Liz Ogbu, founder and principal of architectural design practice Studio O, said architects must fight for justice and consider the way their designs impact underprivileged communities in her lecture “Design in the Apocalypse” Wednesday.
“I often work with communities for whom there are few spaces that celebrate their stories,” Ogbu said. “These communities are living with the burden of the lack of spatial justice. As long as we continue to be separated and selectively harmed by space, we cannot achieve any of the other justices that we want to achieve.”
Ogbu said she works to reimagine neighborhoods and their surrounding infrastructure to create more spaces that can enable success for those living there. She said it is essential that architects go beyond just doing good for communities — instead, they should do the right thing.
“If we don’t create a place where people who have been harmed in the past actually get a voice in determining what happens in the future, then all we are really doing is ‘doing good,’” Ogbu said.
Hearing from active voices like Ogbu is essential to architecture students understanding their field, said Sarah Wu, assistant director of research for the School of Architecture.

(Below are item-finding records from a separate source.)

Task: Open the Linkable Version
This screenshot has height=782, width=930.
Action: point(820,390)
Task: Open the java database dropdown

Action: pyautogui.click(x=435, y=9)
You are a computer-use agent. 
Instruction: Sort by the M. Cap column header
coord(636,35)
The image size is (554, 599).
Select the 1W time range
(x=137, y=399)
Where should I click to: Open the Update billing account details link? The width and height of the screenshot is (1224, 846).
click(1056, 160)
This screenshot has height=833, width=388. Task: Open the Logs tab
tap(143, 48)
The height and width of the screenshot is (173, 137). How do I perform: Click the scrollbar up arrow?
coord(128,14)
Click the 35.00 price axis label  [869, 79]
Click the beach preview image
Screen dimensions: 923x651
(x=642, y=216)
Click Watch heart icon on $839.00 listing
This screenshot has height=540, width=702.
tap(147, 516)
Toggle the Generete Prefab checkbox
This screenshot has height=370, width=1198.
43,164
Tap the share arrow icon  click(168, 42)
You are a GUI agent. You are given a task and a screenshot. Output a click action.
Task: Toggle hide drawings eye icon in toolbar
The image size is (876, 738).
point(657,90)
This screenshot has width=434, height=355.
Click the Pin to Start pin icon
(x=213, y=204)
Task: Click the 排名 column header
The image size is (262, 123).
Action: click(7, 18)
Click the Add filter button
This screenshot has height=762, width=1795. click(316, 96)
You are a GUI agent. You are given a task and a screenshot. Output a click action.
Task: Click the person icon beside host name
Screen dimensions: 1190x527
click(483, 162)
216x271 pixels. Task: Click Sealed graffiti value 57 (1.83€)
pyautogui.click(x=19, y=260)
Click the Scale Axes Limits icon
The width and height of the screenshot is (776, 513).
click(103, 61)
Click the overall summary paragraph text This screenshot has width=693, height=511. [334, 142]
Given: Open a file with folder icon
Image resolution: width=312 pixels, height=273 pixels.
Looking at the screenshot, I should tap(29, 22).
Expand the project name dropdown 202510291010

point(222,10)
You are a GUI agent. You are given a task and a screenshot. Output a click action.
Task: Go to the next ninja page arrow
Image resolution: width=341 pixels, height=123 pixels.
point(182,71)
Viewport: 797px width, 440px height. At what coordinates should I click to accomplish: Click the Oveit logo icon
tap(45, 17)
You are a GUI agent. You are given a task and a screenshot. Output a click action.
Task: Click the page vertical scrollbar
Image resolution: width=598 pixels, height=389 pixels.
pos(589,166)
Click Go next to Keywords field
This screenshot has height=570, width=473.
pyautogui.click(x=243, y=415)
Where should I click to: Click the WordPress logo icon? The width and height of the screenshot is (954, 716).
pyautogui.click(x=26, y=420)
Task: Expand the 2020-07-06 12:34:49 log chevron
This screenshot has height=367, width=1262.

“It's so important that schools bring in people like Liz to speak to our community and to have the hard conversations that we need to have about our fields and our disciplines,” Wu said.
Rebuilding a disadvantaged community is about listening to the needs of the people and creating ability for growth, Ogbu said.
“We’re not just supposed to be building housing; We are supposed to be building opportunity,” Ogbu said. “If all we are doing is building housing, then all we are doing is helping the poor be poor better.”
Architecture junior Temi Osanyintolu said Ogbu’s work shows how architecture must be rethought.
“Right now, I feel that the field centers form and beauty, but it needs to center the people and the community,” Osanyintolu said. “Architecture students love our major because of the impact architecture has on society. It only makes sense that we center justice and equity in our curriculum.”
In architecture, it is important to not be complicit in harm, Ogbu said.
“I will risk my position and I will risk my rights in order to fight for justice because I understand that this isn’t just their fight,” Ogbu said. “This is our fight.”